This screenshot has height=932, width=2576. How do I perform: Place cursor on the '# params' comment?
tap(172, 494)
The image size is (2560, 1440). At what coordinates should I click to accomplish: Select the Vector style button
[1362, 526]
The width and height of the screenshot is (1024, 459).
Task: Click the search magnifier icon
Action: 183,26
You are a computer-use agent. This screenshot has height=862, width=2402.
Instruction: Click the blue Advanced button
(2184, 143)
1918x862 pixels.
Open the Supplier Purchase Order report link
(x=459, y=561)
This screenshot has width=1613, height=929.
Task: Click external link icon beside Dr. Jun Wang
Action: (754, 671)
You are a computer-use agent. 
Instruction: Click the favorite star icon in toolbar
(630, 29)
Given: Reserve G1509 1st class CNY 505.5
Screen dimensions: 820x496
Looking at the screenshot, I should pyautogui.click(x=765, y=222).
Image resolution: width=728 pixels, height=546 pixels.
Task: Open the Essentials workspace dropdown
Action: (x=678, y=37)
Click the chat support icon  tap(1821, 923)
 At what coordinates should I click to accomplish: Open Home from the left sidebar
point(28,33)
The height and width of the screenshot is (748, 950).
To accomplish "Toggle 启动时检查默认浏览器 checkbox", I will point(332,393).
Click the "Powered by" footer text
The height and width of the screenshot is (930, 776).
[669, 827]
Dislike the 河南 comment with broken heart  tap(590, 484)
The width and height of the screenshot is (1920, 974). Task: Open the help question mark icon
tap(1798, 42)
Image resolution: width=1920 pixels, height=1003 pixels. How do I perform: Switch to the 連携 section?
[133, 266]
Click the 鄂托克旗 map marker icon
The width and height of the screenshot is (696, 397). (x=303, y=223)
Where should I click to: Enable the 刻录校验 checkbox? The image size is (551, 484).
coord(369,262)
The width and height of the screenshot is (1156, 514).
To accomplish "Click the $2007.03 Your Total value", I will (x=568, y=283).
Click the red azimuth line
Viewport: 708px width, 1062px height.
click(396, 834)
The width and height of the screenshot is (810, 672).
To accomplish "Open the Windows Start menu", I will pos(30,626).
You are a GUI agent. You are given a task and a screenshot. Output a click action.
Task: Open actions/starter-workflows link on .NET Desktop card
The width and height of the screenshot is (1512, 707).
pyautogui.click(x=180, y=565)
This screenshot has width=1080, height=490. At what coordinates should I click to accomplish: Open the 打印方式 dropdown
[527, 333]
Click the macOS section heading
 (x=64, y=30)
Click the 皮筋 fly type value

********************

◆ **What to produce**:
Copy the lines of the rows above word for word, starting at the line that contains "You are a computer-use agent. This" and ending at the line that contains "Action: (754, 671)".

◆ **Task solution**:
You are a computer-use agent. This screenshot has height=862, width=2402.
Instruction: Click the blue Advanced button
(2184, 143)
1918x862 pixels.
Open the Supplier Purchase Order report link
(x=459, y=561)
This screenshot has width=1613, height=929.
Task: Click external link icon beside Dr. Jun Wang
Action: (754, 671)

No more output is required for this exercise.